Ise Does It - Day -3
02.11.24
Hi there friends!
My name’s Drew Smith, this is my pop-up newsletter, and if you’re new here, welcome!
If this email is landing in your inbox after a two-year break then big hugs. The love so many of you shared with me on my last journey is what’s brought me back here for another round.
And if this is all coming as a rude shock and you want out, then you can unsubscribe here (no hard feelings, I promise!).
But if you’ve made it this far and think you might want to keep going, learn what this is about, and why I’m here: then hello from 33,985 feet somewhere far west of Brisbane, Australia.
On this day in 2022, I was just one excruciating day away from finishing a 300-odd km walk across the top of Spain. You might know it as the Camino de Santiago.
Along the way, every day, I published pop-up newsletter called A 600 And A Scallop Shell.
A mash-up of memoir, travelogue, and photo essay, it was a way to collect my thoughts and share a perspective from a moment of presence in an otherwise chaotic life.
And that’s what I’m gonna do here, starting now, if you care to come along.
In the two years since A600AASS, I’ve
- Quit big consulting,
- Swapped Amsterdam for Sydney,
- Married my partner Chris,
- Moved in to a home we bought together,
- Begun rebuilding community and family after 17 years away,
- And started a business.
Just looking at those things there in a list — right there, inescapable in black and white — makes me realise that that’s a shit tonne of change for a 24-month period.
But in between all of that polite life milestone stuff, the kind that everyone talks about when catching up with friends after an extended absence, there’s been some rather profound, somewhat challenging other stuff going down, too.
So I decided to take a breather, to collect my thoughts, to see if I can find my way back to presence.
Yes, I decided to take a walk.
This time, I’ll be travelling one of the old Kumamo Kodo pilgrimage trails in Japan, ambling along a 170km stretch known as the Ise-ji. It’s that little rainbow snake in the image above.
Running north-south from the city of Ise-shi to Shingu, I’ll wind my way through forested hills, across farmland, and along the coastline of a country I scarcely know, where I don’t speak a word of the language.
That sense of dislocation I’m bound to feel? That’s kinda the point: a shock to the system to effect, I hope, a kind of sensory and spiritual reset. It’ll be grand to have you with me.
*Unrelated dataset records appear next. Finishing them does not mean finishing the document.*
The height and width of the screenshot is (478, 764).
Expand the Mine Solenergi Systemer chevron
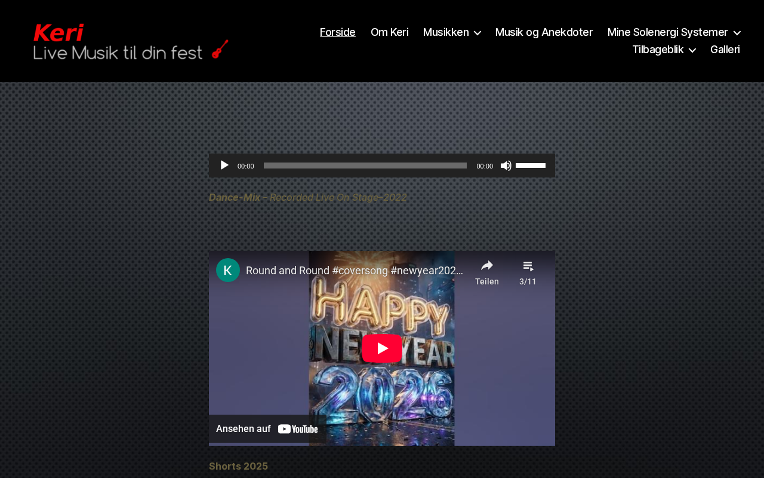coord(737,33)
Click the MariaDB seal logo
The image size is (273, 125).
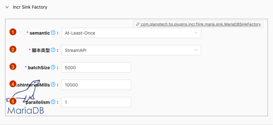pos(24,97)
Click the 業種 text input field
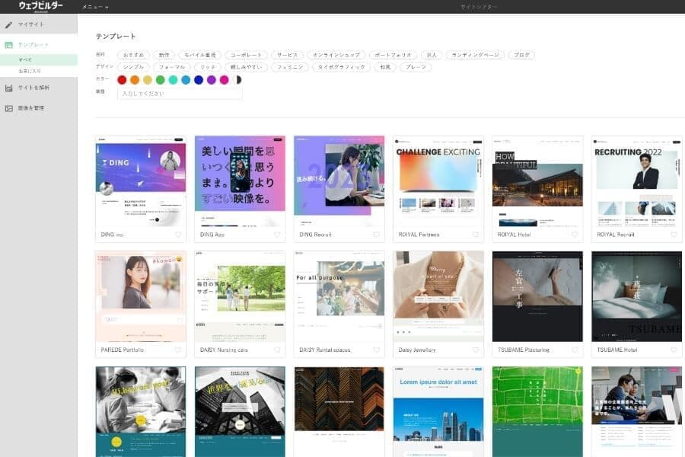 [180, 94]
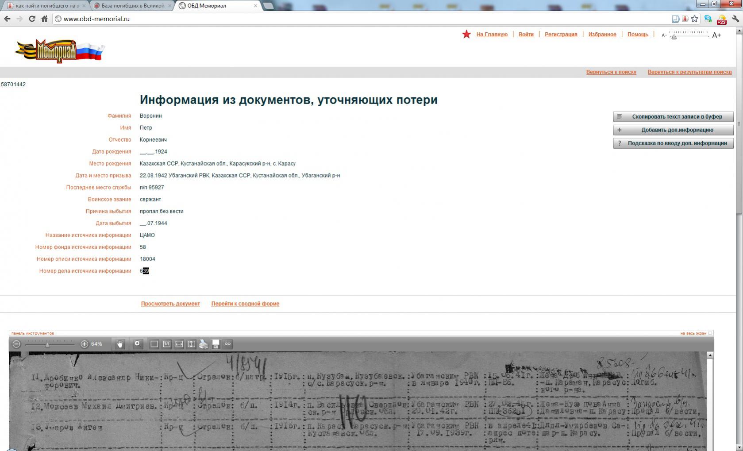Switch to 'База погибших в Великой' tab
Viewport: 743px width, 451px height.
[x=132, y=6]
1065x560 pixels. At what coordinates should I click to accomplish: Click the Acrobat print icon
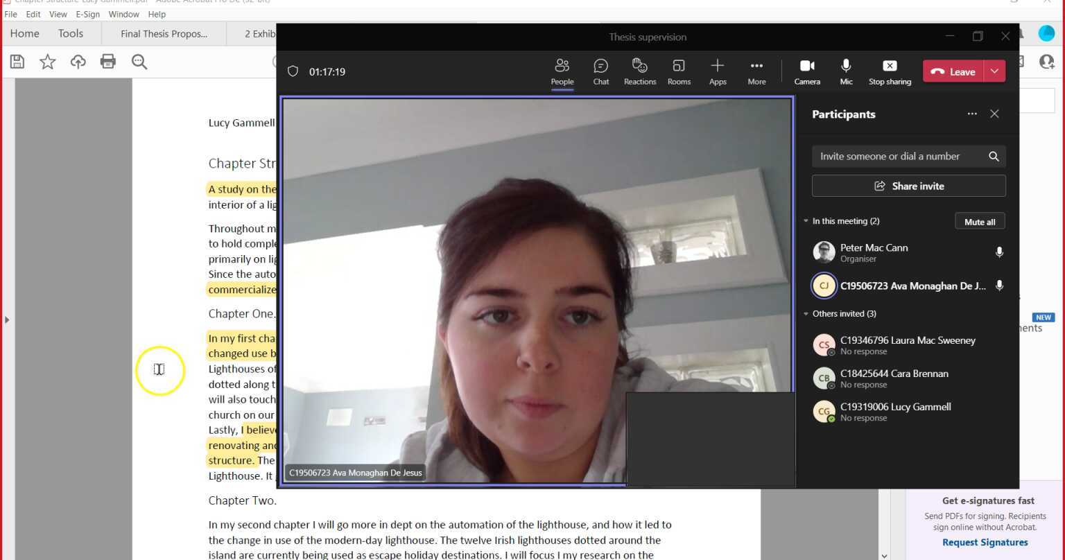(108, 62)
But first, a few rules, because a walk is nothing if not an opportunity to introduce some useful forcing functions in to a life feeling adrift:
- Write 1000+ words a day,
- Take one portrait a day,
- Publish those words and a selection of photos from the day, each day,
- No social media, no news, no email,
- Feel in to each decision that comes up. Allow my response to be an empowered “yes”, or and empowered “no.
I think that’ll do it for now.
It’s the grey, wet, limpid morning of Day -2 now and I’m comfortably ensconced with friends Aidan and Yukari and their Golden Retriever, Nina, in the country at the foot of Mount Ashio. I need to remind myself of how to get this damn thing published.